Winger's comeback is cause to celebrate
- Article by: Michael Russo
- Star Tribune
- November 17, 2007 - 10:53 AM
VANCOUVER, BRITISH COLUMBIA -- Aaron Voros is a very religious person.
He feels blessed every day he wakes up, feels like his just being here is a miracle in itself.
That's why Voros was so emotional Friday afternoon, just seven hours before the 26-year-old Wild "rookie" played his fourth NHL game and scored his first NHL goal, in front of 30 family members and friends in his hometown of Vancouver.
Five years ago, Voros didn't just think his hockey career was over. He thought his life was in jeopardy, and here he was Friday about to play an NHL game -- alongside Marian Gaborik, against Roberto Luongo -- in the place he was born and raised.
"It's just too much," Voros said. "This is what I've worked for. I just never want to take it for granted, and I don't believe I ever will."
In the second game of his second year at Alaska-Fairbanks, Voros fell on his leg and suffered severe pain. The next day he went for an X-ray and doctors discovered a lump behind his left knee half the size of a baseball.
After a magnetic resonance imaging test, the tumor was determined to be hot, red and vascular, he said, and three doctors over the course of three months diagnosed it as osteosarcoma, a type of malignant bone cancer.
"I tried to play through it," Voros said. "They said I had cancer, but I wanted to play and not think about it."
Voros was drafted by New Jersey in the 10th round (229th overall) in 2001. "Luckily, the Devils stepped in," he said. "They wanted me to go for second and third opinions, and I'm fortunate. After three biopsies, they finally decided it was benign.

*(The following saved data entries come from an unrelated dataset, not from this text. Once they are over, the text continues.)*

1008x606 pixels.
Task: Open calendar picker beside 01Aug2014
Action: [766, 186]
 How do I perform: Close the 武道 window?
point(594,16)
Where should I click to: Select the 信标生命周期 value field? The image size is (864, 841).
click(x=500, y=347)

"After playing every two games and always missing time so I could fly to Vancouver and Seattle to get tested, I finally at Christmas plunged in and had all the surgeries. They carved around my tumor, so they took out a little bit of femur and they packed it with cadaver. Then, while recovering, I got a staph infection in my leg."
Voros had a Hickman line inserted into his heart.

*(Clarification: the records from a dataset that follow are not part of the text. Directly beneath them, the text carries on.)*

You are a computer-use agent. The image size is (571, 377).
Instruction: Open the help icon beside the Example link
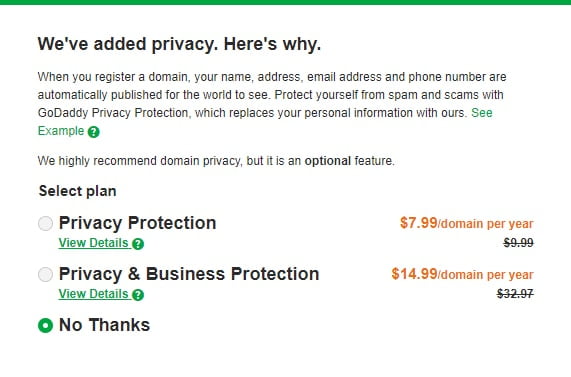(94, 132)
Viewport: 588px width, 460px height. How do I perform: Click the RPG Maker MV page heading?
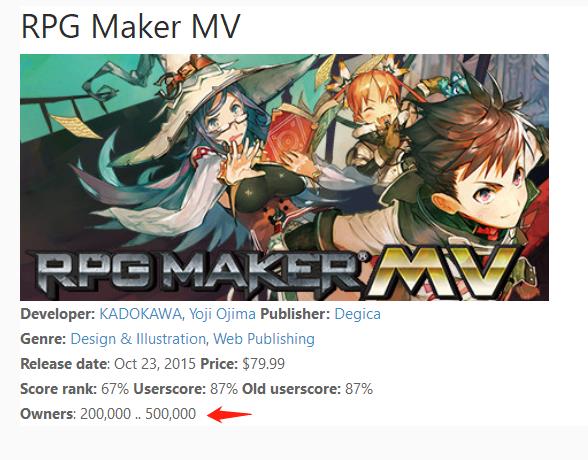coord(130,26)
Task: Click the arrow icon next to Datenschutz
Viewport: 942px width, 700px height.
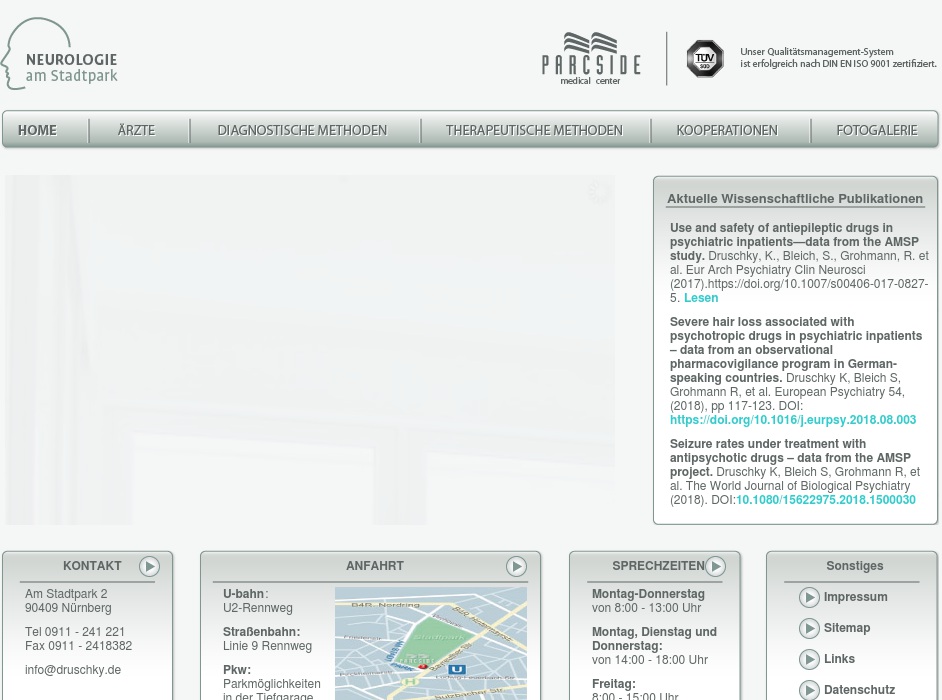Action: (809, 690)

"I had these tubes in my heart attached to a fanny pack that fed antibiotics into my system 24 hours a day, seven days a week for eight weeks," Voros said. "I had to flush the tubes out every day with saline because the end of the tube by the heart would clot. It was pretty nuts."
In all, Voros had six operations. He was bedridden during his recovery, and his weight dropped from 205 pounds to 155.

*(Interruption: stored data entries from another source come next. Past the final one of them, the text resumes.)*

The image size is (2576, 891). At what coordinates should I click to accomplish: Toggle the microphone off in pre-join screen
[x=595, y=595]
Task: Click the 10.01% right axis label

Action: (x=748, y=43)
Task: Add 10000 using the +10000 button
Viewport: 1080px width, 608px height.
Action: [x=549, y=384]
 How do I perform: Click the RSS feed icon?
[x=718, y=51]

"Obviously I worked hard before, but I had to work my tail off to get back into form," Voros said. "I played that final season of college [in 2003-04] and then signed with the Devils.
"You know, you think you're invincible, at least I did. When you're young and go through something like that, you say, 'Not me, not me.' Personally, I think it's a miracle when you have two or three doctors who do this for a living diagnose it as malignant cancer.
"I just thank the Lord. A lot of people around me helped. I'm just very thankful because it could have gone a lot different way."
Voros was acquired by the Wild on March 1 for a seventh-round pick after assistant GM Tom Lynn said he pursued him for two months.
Now Voros, a 6-3, hard-nosed grinder, is in the NHL, playing in front of family and friends -- at least for now. He knows he could be back in Houston at any time.
"I worked so long and hard to get here," he said. "I'm so thankful for this organization for having faith in me and giving me this opportunity. I'm blessed to be here and will continue to work my butt off."